Oscar Isaac crosses over to the dark side
Oscar Isaac goes to painful lengths to cross over from Star Wars: The Force Awakens hero to X-Men: Apocalypse villain
It's a measure of his talent that one of the nicest guys in showbiz was picked to be the villain of a Hollywood blockbuster.
When Oscar Isaac walks into our interview at the Lanesborough Hotel in London, you have to wonder why the powers that be thought of this sweet, friendly man to play Apocalypse, the ancient, powerful and malevolent being who is the original mutant in the X-Men universe.
Not that the 37-year-old American doesn't do a great job.
Almost unrecognisable in the Apocalypse costume with his voice digitally altered, he conveys a palpable menace with his megalomaniacal plans to destroy the world in the new superhero flick X-Men: Apocalypse, which opens here tomorrow.
Directed by Bryan Singer, the ninth instalment of the franchise shows how, upon awakening after thousands of years, Apocalypse recruits a team of powerful mutants, including a disheartened Magneto (Michael Fassbender), to cleanse mankind and create a new world order over which he will reign.
It is up to Mystique (Jennifer Lawrence) and Professor X (James McAvoy) to lead their own team of young X-Men and stop their greatest nemesis.
It's great to be Isaac these days.
STAR WARS
Aside from this, he broke into the mainstream playing heroic resistance X-wing fighter pilot Poe Dameron in last year's Star Wars: The Force Awakens and won a Best Actor Golden Globe earlier this year for his role in the HBO movie Show Me A Hero.
Apocalypse was a character Isaac was familiar with since he was a fan of the X-Men comics as a child.
He tells M with a laugh: "He was a very scary character for me because he embodied the end of the world and the apocalypse which is from the Book of Revelation (in the bible). My parents were quite religious and so they always would scare us with the end of the world and Armageddon.
"Now, I saw it as a way of exploring ideas of God and ideas of judgment. It was a form of doing something that's not naturalism - in film, you don't often get the chance to do things that are almost like Greek theatre or kabuki."
The 18kg suit was particularly challenging, and pretty much only his eyes were visible through the prosthetics that covered his face.
He says: "That was a very interesting post-production process where they miked both the sides of my face to get these lower (voice) frequencies.
"I had to have a cooling mechanism underneath (the suit) because if not, I would get heatstroke and die. I had to have a cooling tent and I couldn't really sit down on a normal chair, so they would put me on a little saddle."
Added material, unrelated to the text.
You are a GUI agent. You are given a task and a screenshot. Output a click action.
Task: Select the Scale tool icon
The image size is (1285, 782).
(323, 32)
He also jokes about the high heels he had to wear.
"To practise for it, I put on my girlfriend's high heels at home just so I could look manly with them."
"But it was very difficult," he said. "It was painful. I couldn't really interact with anybody else because my whole head was encased in prosthetics and I would be sweating into my ears but I couldn't scratch them so I just had to sit and meditate," he said, laughing.
"I wouldn't really talk to anyone because I couldn't really see them, you know. So it became a process of how do I express things with very limited mobility. It was fun but I wouldn't want to do it again."
It was such a gruelling experience for him that the entire voice track had to be redone in post-production.
"I knew very early on that I was going to have to dub the whole performance because the suit was very squeaky, so any kind of movement, you could hear the plastic moving.
"That was a first time doing that and it was a different challenge. This was having to use a different set of skills and it became exciting to learn how to express myself with limited possibilities and what to do with the voice and how to change it and how to manipulate it.
"The fact that you don't see too much of me in there is an exciting thing," he said.
NEWBIE
As one of the newbies in the cast, he was welcomed by the regulars, whom he calls a "fun group of people".
"A lot of my first scenes were with Michael and we are very much cut from the same cloth, just having a very good time laughing a lot.
"Same thing with James, Nicholas Hoult (Beast), Jennifer and Evan Peters (Quicksilver). I wasn't sure, because I'd heard all these stories that they do BB guns and they fight. (But) they accepted me with open arms, which was very, very nice."
Isaac is back to work on Star Wars: Episode VIII (2017), his first time reprising a character.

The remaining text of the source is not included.